O que fazer: Reproduza sem alterações a passagem do texto sobre Wittgenstein e o significado que vai de "Obviamente, Wittgenstein rejeita" a "constitutivas da significação.", ambos inclusive.

Trecho da página:

Tese 1: O significado não é um processo mental.

 

            “Não pense, pelo menos uma vez, na compreensão como ‘processo mental’/’anímico’ --Pois este é o modo de falar que o confunde. Mas pergunte-se: em que espécie de caso, sob que espécies de circunstâncias dizemos, pois, ‘agora sei continuar’? Quero dizer, quando a fórmula me veio ao espírito. No sentido em que há processos (também processos anímicos) característicos da compreensão, a compreensão não é um processo anímico. (A diminuição e o aumento de uma sensação de dor, a audição de uma melodia, de uma frase: processos anímicos)”.(§ 154)

“O ter-em-mente [Das Meinen] não é nenhum processo que acompanha essa palavra. Pois nenhum processo poderia ter as conseqüências do ter-em-mente”. (p. 218/211)

 

            Tanto Kripke como McGinn consideram esta primeira tese negativa como a mais convincente e a mais evidente de todas as três. As Investigações começam, afinal, com uma crítica à gramática agostiniana do vellent ostendere precisamente porque tal concepção mentalista do significado confunde o “que é significado” com acompanhamentos experienciais que podem ocorrer ou não na constituição do significado. Assim, o desenho de um cubo pode me vir ao espírito quando ouço a palavra “cubo” mas não tem de ocorrer (§ 139). E Wittgenstein conclui,

“E o essencial, pois, é ver que, ao ouvir a palavra, o mesmo pode pairar em nosso espírito e que sua aplicação, no entanto, pode ser outra. E tem, então, a mesma significação em ambas as vezes? Creio que o negaríamos”. (§ 140)

 

            Obviamente, Wittgenstein rejeita a metafísica da Innerlichkeit (o “homem interior” em Santo Agostinho) tanto na sua versão consciente (o significado como um processo mental) quanto na sua versão inconsciente (o significado como um estado do sistema nervoso).[7] Assim, quando observo cuidadosamente caracteres de um alfabeto desconhecido ou quando leio em voz alta sem prestar atenção ao que está escrito (como uma “máquina de leitura”), em nenhuma destas situações compreendo o que leio, embora meus processos mentais pareçam contradizê-lo. Significado e compreensão não podem ser assimilados a experiências, como por exemplo, a dor, a depressão, a excitação.(§ 59) Experiências, sensações e a imaginação podem acompanhar ou não a constituição do significado --mas não podem ser ditas constitutivas da significação.

 

Tese 2: O significado não é uma interpretação particular. “Como pode uma regra ensinar-me o que fazer neste momento? Seja o que for que faça, deverá estar em conformidade com a regra por meio de uma interpretação qualquer. --Não, não deveria ser deste modo, mas sim deste: cada interpretação, juntamente com o interpretado, paira no ar; ela não pode servir de apoio a este. As interpretações não determinam sozinhas a significação”. (§ 198)

Dados da listagem:
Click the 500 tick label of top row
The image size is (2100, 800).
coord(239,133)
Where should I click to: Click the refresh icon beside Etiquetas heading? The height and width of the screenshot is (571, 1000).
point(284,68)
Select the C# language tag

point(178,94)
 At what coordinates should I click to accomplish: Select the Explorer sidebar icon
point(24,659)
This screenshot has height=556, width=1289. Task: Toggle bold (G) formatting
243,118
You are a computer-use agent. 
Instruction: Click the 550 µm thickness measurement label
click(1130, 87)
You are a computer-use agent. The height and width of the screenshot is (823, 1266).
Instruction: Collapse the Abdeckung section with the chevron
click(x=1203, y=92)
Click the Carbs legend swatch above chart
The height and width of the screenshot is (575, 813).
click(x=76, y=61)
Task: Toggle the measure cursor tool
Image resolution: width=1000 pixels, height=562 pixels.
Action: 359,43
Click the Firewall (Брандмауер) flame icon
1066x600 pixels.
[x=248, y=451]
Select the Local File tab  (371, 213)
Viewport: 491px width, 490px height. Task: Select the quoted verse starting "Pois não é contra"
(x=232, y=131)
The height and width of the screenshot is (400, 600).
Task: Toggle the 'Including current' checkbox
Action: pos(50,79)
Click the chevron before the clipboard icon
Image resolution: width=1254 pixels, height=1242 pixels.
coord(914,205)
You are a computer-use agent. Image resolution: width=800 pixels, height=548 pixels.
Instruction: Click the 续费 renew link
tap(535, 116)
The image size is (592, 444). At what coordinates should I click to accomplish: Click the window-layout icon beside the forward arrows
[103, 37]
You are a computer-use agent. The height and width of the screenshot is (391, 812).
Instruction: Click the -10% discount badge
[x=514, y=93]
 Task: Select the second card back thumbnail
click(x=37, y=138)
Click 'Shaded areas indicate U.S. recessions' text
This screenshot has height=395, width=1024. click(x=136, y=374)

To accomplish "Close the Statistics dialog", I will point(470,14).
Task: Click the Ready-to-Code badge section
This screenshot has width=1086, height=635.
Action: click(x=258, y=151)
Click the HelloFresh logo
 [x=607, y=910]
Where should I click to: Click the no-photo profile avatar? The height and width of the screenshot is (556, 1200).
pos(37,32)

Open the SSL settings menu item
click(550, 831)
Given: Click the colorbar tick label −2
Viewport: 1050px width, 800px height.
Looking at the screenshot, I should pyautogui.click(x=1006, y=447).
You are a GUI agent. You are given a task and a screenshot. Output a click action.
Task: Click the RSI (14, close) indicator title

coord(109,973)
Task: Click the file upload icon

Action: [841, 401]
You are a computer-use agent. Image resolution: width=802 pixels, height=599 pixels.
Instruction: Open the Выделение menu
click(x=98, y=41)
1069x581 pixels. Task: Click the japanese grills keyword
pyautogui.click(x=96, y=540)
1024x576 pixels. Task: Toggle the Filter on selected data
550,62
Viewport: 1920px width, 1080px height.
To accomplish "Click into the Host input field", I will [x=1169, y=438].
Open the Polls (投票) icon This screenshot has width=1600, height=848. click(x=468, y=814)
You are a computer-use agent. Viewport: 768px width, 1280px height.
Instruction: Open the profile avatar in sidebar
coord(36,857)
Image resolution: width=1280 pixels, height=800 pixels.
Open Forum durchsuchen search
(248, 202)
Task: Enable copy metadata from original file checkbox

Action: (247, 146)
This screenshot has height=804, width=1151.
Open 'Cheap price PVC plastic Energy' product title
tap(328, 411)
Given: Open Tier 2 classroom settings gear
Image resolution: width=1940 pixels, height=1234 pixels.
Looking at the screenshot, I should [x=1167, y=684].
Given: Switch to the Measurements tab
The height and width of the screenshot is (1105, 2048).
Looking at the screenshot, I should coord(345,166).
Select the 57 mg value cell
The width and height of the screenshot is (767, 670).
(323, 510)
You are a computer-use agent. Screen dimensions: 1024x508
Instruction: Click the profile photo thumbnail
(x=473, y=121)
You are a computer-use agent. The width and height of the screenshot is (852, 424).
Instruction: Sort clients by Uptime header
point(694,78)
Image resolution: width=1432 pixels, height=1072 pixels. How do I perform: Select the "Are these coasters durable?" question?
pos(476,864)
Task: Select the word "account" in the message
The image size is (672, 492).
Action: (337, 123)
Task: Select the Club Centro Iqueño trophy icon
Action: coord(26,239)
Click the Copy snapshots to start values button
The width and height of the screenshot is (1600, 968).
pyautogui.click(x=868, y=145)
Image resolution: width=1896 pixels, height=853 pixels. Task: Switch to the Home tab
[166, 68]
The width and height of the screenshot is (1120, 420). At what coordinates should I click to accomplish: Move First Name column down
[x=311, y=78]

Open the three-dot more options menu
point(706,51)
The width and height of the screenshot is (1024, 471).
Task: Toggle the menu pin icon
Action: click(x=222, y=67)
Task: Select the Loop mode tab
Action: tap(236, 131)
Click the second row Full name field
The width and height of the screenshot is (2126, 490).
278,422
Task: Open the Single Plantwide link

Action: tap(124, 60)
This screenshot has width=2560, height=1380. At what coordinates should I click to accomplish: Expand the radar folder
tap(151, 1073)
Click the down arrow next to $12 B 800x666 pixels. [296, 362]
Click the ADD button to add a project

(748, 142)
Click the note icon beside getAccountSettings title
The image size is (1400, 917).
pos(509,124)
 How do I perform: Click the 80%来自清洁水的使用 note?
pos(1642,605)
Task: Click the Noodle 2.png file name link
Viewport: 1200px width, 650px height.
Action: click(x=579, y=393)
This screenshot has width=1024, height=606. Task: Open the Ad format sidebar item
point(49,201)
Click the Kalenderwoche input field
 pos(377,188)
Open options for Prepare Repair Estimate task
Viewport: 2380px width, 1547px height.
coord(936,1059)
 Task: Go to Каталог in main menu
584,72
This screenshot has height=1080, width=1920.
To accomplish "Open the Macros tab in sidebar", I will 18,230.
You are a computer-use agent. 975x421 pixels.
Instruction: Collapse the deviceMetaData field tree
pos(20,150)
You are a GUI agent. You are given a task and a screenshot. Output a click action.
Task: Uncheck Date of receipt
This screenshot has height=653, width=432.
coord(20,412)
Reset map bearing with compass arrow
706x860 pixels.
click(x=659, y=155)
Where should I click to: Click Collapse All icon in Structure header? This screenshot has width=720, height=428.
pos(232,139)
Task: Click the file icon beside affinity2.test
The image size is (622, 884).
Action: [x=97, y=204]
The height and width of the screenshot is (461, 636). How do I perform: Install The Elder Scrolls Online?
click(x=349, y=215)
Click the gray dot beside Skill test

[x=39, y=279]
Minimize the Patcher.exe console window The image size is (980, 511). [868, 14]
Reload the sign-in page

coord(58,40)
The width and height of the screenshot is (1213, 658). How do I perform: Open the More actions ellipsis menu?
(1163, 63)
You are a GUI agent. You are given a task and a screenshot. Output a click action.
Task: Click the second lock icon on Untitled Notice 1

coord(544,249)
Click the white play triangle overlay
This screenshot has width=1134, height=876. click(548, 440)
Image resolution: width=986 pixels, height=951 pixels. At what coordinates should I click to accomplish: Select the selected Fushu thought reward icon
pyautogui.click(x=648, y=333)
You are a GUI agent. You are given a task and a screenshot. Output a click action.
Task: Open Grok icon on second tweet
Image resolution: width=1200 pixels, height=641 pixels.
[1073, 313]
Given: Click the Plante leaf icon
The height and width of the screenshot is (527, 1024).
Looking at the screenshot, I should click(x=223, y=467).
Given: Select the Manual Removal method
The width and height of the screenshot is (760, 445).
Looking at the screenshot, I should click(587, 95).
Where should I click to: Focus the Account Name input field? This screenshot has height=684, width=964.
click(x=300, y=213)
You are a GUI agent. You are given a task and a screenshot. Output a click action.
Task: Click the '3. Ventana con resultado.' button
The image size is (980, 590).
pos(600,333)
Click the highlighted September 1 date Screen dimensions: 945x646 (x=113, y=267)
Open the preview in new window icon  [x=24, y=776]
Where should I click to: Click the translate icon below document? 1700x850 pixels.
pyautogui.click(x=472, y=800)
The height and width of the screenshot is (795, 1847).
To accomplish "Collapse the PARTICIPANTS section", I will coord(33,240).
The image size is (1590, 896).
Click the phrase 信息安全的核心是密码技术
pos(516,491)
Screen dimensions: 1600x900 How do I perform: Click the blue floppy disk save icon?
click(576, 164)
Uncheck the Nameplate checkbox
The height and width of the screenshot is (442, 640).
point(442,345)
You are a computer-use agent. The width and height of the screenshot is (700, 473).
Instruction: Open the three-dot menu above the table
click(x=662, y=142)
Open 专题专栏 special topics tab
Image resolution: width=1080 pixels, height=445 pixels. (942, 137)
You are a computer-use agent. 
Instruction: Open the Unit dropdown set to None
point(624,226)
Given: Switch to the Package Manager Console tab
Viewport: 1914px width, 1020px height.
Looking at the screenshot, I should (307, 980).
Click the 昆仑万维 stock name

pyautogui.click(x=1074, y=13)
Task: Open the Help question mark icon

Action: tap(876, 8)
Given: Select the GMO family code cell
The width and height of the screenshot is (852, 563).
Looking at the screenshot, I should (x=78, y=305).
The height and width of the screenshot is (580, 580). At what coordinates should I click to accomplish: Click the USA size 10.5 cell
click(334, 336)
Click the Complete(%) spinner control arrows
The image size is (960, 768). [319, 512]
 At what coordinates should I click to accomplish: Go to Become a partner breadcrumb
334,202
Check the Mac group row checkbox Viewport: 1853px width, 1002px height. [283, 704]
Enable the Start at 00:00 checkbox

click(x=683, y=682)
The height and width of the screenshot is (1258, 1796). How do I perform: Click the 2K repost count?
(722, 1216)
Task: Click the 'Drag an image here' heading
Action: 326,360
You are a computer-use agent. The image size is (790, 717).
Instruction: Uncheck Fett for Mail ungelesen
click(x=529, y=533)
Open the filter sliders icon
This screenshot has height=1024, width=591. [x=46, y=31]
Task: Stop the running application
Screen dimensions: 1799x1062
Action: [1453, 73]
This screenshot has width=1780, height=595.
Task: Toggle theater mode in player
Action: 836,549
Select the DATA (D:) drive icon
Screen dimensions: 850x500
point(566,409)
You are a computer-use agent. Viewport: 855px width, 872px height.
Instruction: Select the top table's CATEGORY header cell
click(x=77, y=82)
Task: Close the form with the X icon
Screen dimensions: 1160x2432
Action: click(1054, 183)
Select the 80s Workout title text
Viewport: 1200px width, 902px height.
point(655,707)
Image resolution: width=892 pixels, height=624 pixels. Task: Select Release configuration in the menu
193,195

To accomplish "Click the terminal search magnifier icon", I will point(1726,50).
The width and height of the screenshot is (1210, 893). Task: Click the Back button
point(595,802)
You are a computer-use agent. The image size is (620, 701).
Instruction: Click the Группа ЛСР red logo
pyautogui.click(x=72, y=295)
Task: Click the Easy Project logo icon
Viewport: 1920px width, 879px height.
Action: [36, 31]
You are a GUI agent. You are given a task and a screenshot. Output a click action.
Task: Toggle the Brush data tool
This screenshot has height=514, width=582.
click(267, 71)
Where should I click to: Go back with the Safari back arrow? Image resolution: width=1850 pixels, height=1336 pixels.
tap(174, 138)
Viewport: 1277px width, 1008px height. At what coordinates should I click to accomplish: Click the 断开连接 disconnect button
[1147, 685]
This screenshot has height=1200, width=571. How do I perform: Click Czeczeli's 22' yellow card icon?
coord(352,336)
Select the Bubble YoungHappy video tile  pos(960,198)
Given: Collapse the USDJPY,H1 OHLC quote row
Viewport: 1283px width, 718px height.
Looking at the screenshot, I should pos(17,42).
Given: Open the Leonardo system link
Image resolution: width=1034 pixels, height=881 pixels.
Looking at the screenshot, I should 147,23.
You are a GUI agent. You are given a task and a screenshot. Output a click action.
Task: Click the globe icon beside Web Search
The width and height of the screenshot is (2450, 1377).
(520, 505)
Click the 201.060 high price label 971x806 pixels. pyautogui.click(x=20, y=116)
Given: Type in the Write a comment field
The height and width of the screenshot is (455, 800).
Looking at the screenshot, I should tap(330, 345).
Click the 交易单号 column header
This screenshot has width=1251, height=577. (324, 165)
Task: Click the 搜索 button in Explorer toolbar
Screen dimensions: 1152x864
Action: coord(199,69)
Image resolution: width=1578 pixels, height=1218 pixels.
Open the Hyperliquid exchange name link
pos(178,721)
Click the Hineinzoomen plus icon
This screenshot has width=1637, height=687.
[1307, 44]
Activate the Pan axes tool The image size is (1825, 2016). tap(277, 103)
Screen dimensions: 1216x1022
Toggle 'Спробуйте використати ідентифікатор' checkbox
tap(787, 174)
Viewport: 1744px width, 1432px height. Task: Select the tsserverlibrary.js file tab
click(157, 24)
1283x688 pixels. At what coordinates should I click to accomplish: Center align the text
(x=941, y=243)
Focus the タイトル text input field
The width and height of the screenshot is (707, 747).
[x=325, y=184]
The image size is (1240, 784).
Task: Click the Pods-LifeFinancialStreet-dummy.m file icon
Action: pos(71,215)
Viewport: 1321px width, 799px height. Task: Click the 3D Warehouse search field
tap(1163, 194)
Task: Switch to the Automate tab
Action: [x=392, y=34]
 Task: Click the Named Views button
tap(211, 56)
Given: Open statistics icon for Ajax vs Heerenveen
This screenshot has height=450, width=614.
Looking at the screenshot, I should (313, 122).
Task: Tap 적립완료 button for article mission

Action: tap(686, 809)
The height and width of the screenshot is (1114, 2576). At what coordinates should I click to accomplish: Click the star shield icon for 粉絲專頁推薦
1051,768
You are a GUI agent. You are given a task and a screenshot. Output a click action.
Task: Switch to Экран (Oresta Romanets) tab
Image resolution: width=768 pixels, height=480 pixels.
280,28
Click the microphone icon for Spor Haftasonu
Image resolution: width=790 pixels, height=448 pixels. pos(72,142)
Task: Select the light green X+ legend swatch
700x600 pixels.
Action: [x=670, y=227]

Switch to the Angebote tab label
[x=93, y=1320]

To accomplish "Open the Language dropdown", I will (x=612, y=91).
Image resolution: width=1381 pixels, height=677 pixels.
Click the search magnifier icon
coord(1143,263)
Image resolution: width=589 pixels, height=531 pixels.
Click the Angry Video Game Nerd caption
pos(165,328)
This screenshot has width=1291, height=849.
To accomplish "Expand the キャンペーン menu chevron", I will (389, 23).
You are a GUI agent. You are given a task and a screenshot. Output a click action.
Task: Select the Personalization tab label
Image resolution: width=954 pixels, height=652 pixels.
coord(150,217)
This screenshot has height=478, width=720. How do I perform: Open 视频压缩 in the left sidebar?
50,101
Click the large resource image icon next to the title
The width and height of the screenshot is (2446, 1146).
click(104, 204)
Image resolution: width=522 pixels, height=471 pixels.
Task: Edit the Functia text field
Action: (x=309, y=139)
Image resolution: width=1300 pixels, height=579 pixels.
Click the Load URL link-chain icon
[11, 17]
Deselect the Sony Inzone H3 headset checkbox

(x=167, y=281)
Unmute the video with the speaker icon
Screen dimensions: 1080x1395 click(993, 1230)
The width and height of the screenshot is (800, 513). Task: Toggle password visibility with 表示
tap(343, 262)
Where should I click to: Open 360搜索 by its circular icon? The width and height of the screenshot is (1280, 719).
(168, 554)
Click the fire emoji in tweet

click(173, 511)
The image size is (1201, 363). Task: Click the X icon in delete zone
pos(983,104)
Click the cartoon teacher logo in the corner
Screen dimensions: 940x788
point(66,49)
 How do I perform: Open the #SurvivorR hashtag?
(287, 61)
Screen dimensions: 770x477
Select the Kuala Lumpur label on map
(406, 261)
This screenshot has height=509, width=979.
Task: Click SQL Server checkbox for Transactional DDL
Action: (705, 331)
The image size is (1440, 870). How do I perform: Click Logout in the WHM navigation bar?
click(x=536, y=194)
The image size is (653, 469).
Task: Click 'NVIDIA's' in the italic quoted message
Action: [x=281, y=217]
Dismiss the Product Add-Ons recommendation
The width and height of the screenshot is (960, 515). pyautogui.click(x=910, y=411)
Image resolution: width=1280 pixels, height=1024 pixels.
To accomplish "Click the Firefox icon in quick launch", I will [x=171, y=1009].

Resposta:
Obviamente, Wittgenstein rejeita a metafísica da Innerlichkeit (o “homem interior” em Santo Agostinho) tanto na sua versão consciente (o significado como um processo mental) quanto na sua versão inconsciente (o significado como um estado do sistema nervoso).[7] Assim, quando observo cuidadosamente caracteres de um alfabeto desconhecido ou quando leio em voz alta sem prestar atenção ao que está escrito (como uma “máquina de leitura”), em nenhuma destas situações compreendo o que leio, embora meus processos mentais pareçam contradizê-lo. Significado e compreensão não podem ser assimilados a experiências, como por exemplo, a dor, a depressão, a excitação.(§ 59) Experiências, sensações e a imaginação podem acompanhar ou não a constituição do significado --mas não podem ser ditas constitutivas da significação.